> _What this task involves_: Go to the line containing "You are a GUI" in the material below. From there to the end, retype every line exactly and drop the pictures.

### Data under study

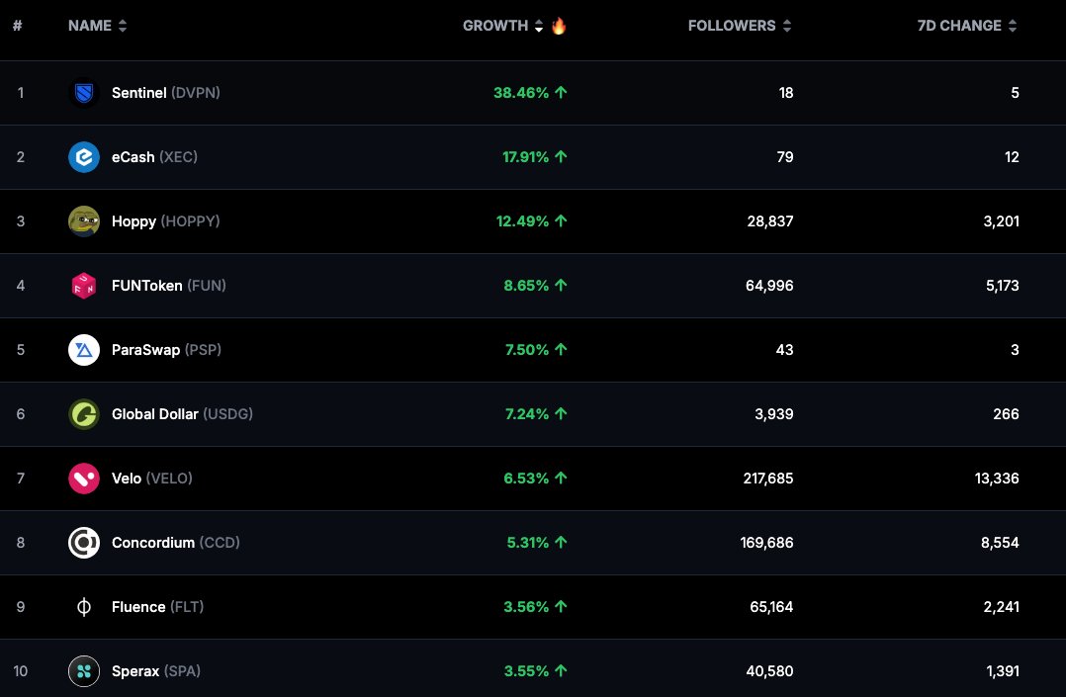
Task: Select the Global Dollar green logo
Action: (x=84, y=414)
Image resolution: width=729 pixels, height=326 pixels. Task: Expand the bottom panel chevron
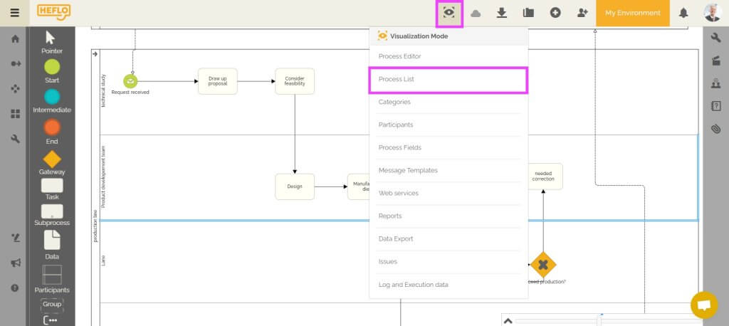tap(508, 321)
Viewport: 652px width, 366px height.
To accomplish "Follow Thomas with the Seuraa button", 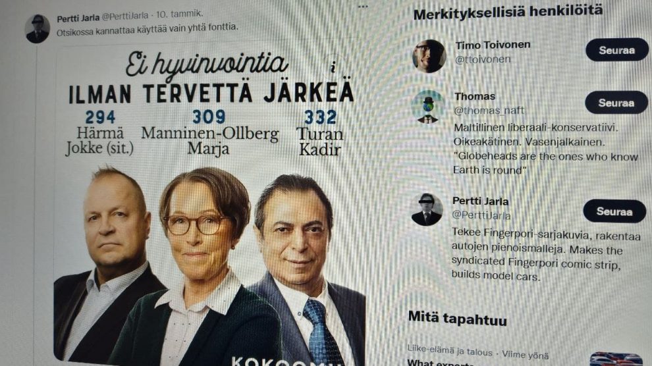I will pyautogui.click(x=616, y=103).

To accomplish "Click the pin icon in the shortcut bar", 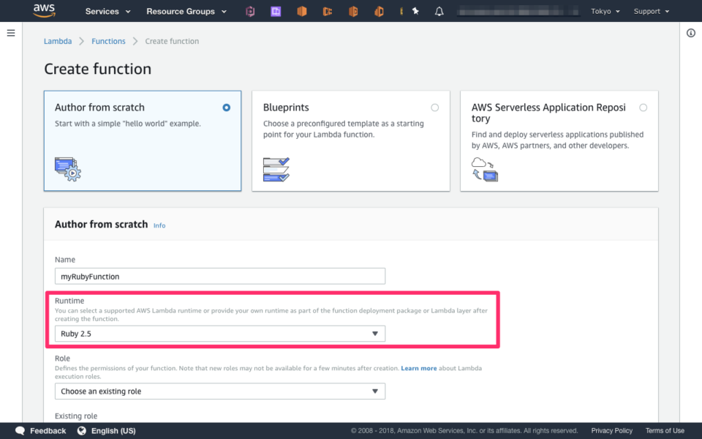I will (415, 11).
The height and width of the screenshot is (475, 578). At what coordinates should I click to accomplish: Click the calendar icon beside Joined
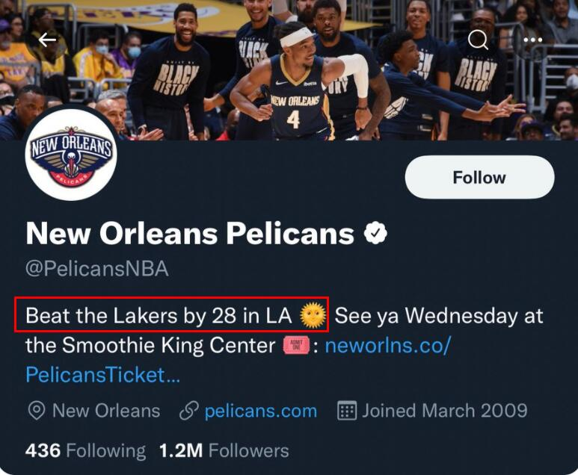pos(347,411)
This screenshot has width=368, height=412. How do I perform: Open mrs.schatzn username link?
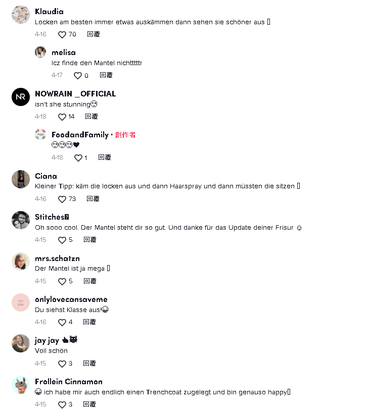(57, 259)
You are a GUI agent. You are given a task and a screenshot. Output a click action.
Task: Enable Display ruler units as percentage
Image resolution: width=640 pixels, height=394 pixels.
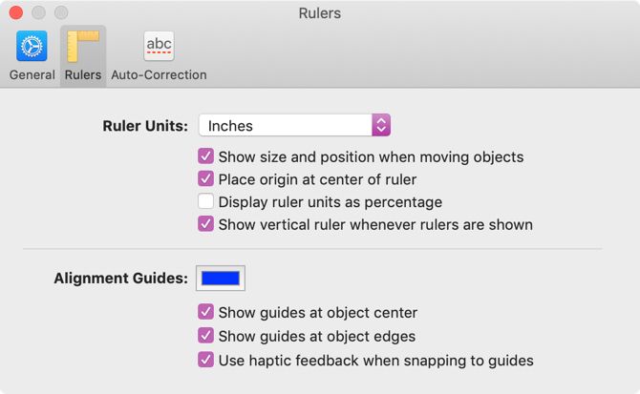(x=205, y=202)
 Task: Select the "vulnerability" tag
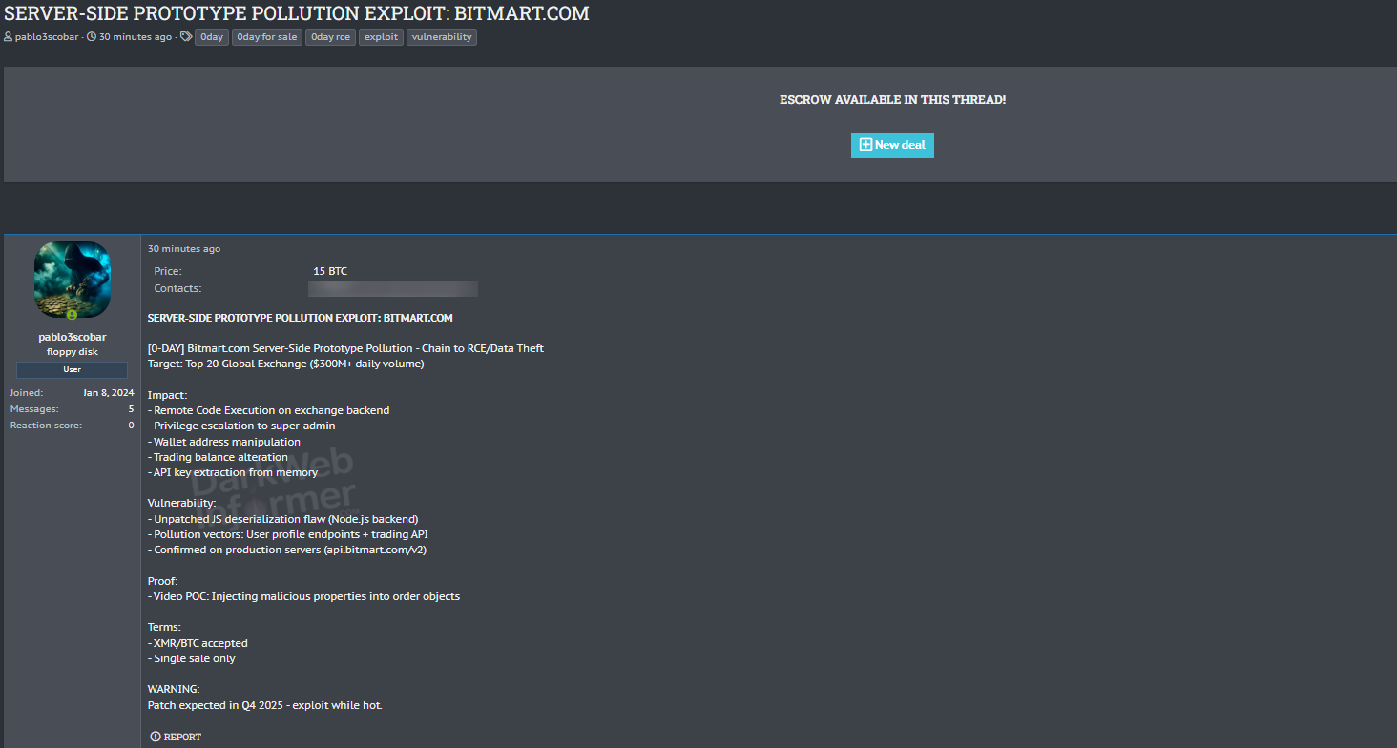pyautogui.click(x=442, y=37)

######

> _Answer space_:
You are a GUI agent. You are given a task and a screenshot. Output a click action.
Task: Enable Display ruler units as percentage
Image resolution: width=640 pixels, height=394 pixels.
(x=205, y=202)
 Task: Select the "vulnerability" tag
pyautogui.click(x=442, y=37)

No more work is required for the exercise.